* _Work task_: All lines holding the word "насеченный" are to be copied from the records beneath.

* _Data for analysis_:
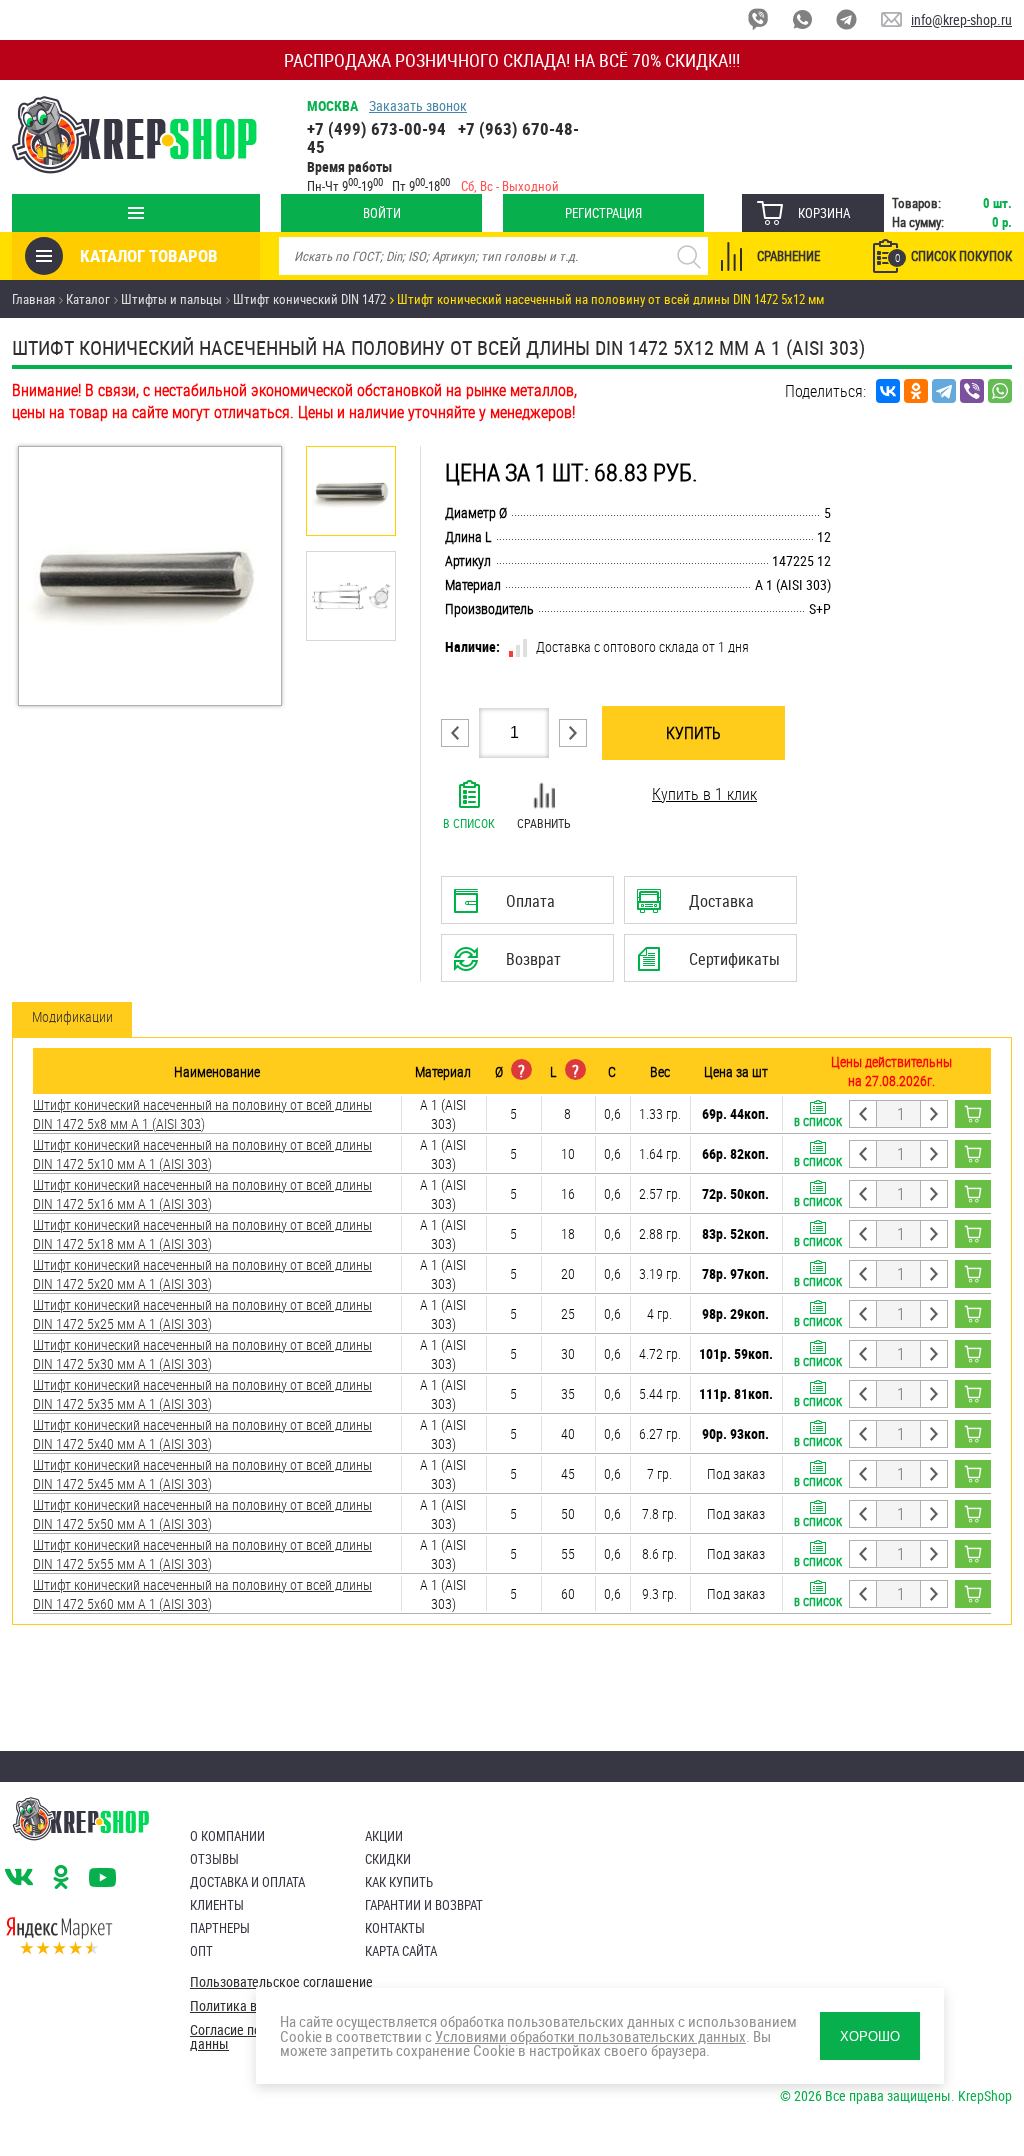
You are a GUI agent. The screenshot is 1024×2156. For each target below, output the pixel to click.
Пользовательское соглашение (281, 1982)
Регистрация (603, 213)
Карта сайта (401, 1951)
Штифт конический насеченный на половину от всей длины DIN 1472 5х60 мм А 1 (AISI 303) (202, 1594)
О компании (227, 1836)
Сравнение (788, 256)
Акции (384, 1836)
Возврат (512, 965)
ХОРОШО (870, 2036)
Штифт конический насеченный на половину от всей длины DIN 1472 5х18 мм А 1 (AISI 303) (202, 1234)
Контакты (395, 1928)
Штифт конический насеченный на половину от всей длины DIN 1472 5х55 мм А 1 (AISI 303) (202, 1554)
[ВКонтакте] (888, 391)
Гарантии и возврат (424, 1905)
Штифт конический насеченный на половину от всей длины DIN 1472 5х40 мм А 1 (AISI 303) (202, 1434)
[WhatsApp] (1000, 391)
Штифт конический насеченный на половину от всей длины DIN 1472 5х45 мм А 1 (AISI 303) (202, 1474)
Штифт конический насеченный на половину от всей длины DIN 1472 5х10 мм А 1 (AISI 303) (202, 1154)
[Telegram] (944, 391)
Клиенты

* _Answer space_:
Штифт конический насеченный на половину от всей длины DIN 1472 5х60 мм А 1 (AISI 303) (202, 1594)
Штифт конический насеченный на половину от всей длины DIN 1472 5х18 мм А 1 (AISI 303) (202, 1234)
Штифт конический насеченный на половину от всей длины DIN 1472 5х55 мм А 1 (AISI 303) (202, 1554)
Штифт конический насеченный на половину от всей длины DIN 1472 5х40 мм А 1 (AISI 303) (202, 1434)
Штифт конический насеченный на половину от всей длины DIN 1472 5х45 мм А 1 (AISI 303) (202, 1474)
Штифт конический насеченный на половину от всей длины DIN 1472 5х10 мм А 1 (AISI 303) (202, 1154)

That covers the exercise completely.